抗生素近年來逐漸成為潛在危害環境衛生汙染源之一，台灣持續進口大量抗生素作為醫療及動物用藥，其中乙醯胺類抗生素(β-lactam antibiotics)為進口量最大的抗生素，除使用於醫療用途外，該類抗生素亦使用於畜牧業以達到促進牲畜生長速率及提高肌肉量等目的。另外，微量元素在動物及植物營養上扮演重要角色，是許多新陳代謝的重要元素。因此在飼料中也會加入微量金屬元素以達到平衡動物生長所需的元素，然而，抗生素在經動物食用後，會有部分以原形態經由糞尿進入環境中，對環境產生危害，並有文獻指出乙醯胺類抗生素常與金屬元素產生螯合作用。本研究挑選在乙醯胺類抗生素中常用的兩種化合物阿比西林(ampicillin)及阿莫西林(amoxicillin)做為目標分析物，目的在於1.設計批次試驗探討不同因子對於目標化合物降解速率的影響，並計算反應常數及利用迴歸分析探討其相關性；2.探討金屬離子在此反應系統中所扮演的角色以及分析在反應過程中是否有產物產生。
本研究係利用串聯式液相層析質譜儀及可見光-紫外光分光光度計作為分析儀器，由批次實驗結果得知，乙醯胺類抗生素能與銅離子反應降解，當反應中存在越高濃度的銅離子時，會使反應速率加快。在鹼性環境下，反應較酸性及中性環境快，假如同時存在鹼土金屬(如鈣鎂離子)，對阿比西林而言，鈣鎂離子只會抑制反應初速，若改變其添加濃度時，並未有明顯的影響，反觀，對於阿莫西林，除反應初速外，鈣鎂離子則會對反應速率有明顯的影響，添加濃度與反應速率呈現負相關。
本研究亦針對銅離子在與乙醯胺類抗生素反應後型態的變化進行探討，結果顯示，二價銅離子與此兩種目標抗生素反應後，透過加入金屬螯合劑測試反應起始與經過20小時後，利用紫外光可見光分光光度計分析可發現溶液中原本存在的二價銅離子被還原成一價亞銅離子，顯示銅離子在此反應中為氧化劑。
根據串聯式液相層析質譜儀定性分析結果推論，在乙醯胺類抗生素與金屬離子反應過程中會有產物產生，然而目前所得到的結果無法完整將反應機制結果呈現，但未來可利用本研究結果，加入更完善的實驗佐證以達到定性分析的目的。
乙醯胺類抗生素雖在生物毒性上屬於慢毒性化合物，但至今對於此類抗生素的調查依舊略顯不足，對於環境上的危害性還尚需有更完整的研究，未來可針對此領域做更深入的研究探討。
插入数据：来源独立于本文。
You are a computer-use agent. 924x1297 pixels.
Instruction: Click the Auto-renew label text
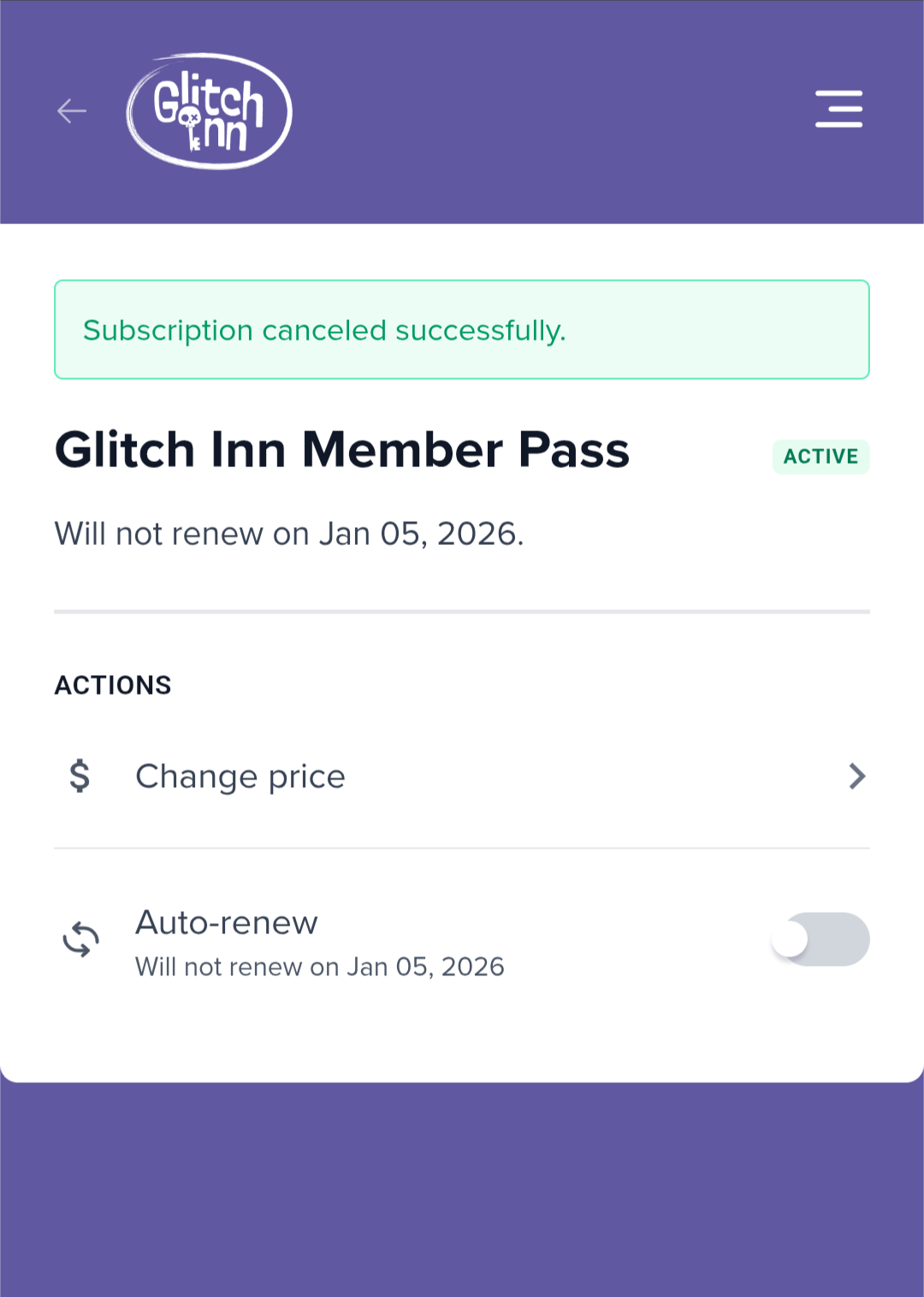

Antibiotics recently are considered as potential trace contaminants in the environment. Taiwan continues to import large quantities of antibiotics for medical and agricultural purposes. β-lactam antibiotics account for up to 20 percent of total veterinary drugs usage in Taiwan for past ten years. In addition to the medical treatment, this group of antibiotics also applies to livestock to promote their growth. Many research indicated that the antibiotics would be released to the environment via urine and feces with unchanged parent compounds or metabolites. Metal ions are also common feed additives as trace essential elements in addition to the antibiotics.
In previous studies, many authors have reported that β-lactam antibiotics were widely studied in the presence of various metal ions. The objectives of this research are 1. designing batch reactions to examine the degradation of two β-lactam antibiotics (ampicillin and amoxicillin) under different conditions and calculating the kinetic constants; 2. using UV-Vis spectrophotometer and LC-MSMS to elucidate the product generation and reaction mechanism.
According to the batch reaction results, in the presence of high Cu2+ concentration under alkaline condition, the reaction is much faster than other conditions. Ca2+ ion and Mg2+ ion are founded that if they coexist in the solution, the reaction will be inhibited. The inhibitory effect was more pronounced in the amoxicillin-Cu2+ system.
According to the bathocuproine complexation set up, it was confirmed that Cu2+ ion is reduced to Cu+ ion both in the ampicillin-Cu2+ and amoxicillin-Cu2+ Systems, suggesting the oxidation leads to the degradation of ampicillin and amoxicillin. There are some product peaks observed in the LC chromatograms. However, the details of the product structures and transformation pathway are not proposed in this study. Further qualitative studies are suggested to further elucidate β-lactam antibiotic degradation mechanism and pathway in order to better understand the risk they may pose to human health and ecosystem.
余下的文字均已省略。